Am Donnerstagmorgen ist in Aue-Bad Schlema durch das Zusammenspiel von Firmenmitarbeitern und Polizei ein Betrug durch sogenannte Phantomfrachtführer verhindert worden. Es ging um Metall im Wert von mehr als 260.000 Euro.
Betrug über Frachtenbörse aufgedeckt
Ausgangspunkt war nach Polizeiangaben ein Geschäft zwischen einem Unternehmer aus Sachsen-Anhalt und einer Firma in Aue-Bad Schlema. Der Unternehmer hatte rund 25 Tonnen eines metallischen Werkstoffes gekauft, die ursprünglich durch ein im Erzgebirge ansässiges Transportunternehmen ausgeliefert werden sollten.
Weil nicht genügend Fahrzeuge verfügbar waren, schrieb der zuständige Disponent die Transportleistung über eine Frachtenbörse aus.
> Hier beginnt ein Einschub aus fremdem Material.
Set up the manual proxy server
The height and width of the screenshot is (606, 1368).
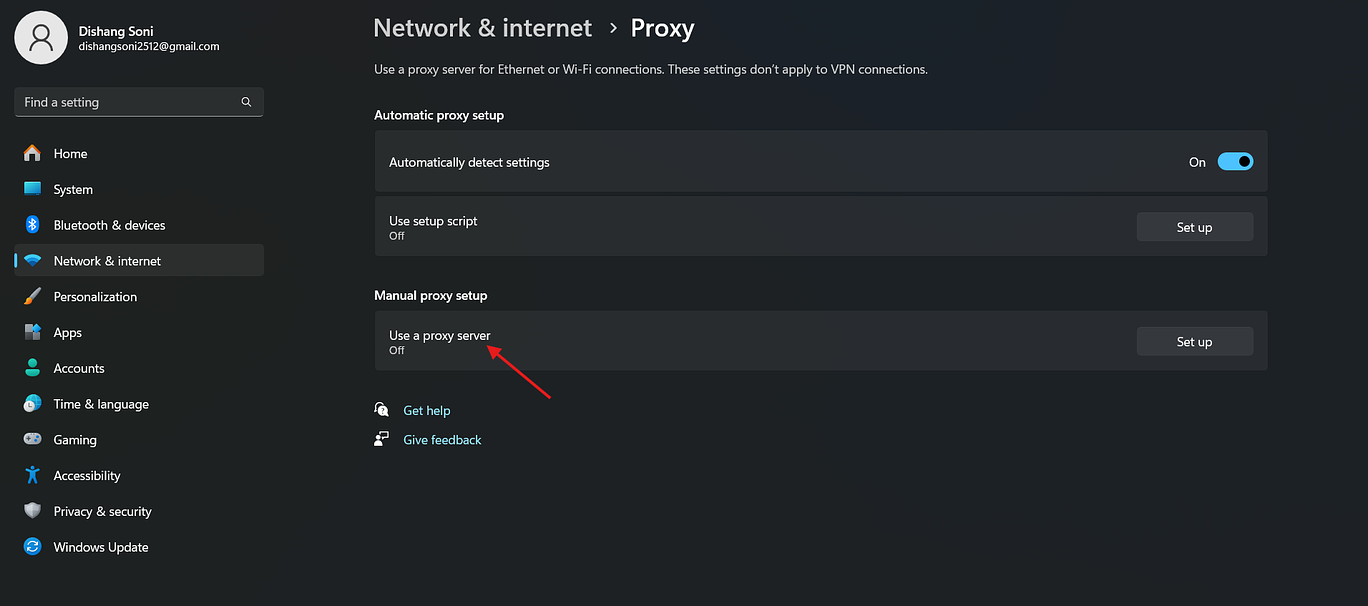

Eine seriös wirkende Spedition erhielt den Zuschlag. Als der angebliche Spediteur für die Zufahrterlaubnis des erwarteten Lkw-Gespanns zunächst ein polnisches und dann ein niederländisches Kennzeichen der Zugmaschine meldete, wurde der Mitarbeiter der Transportfirma misstrauisch.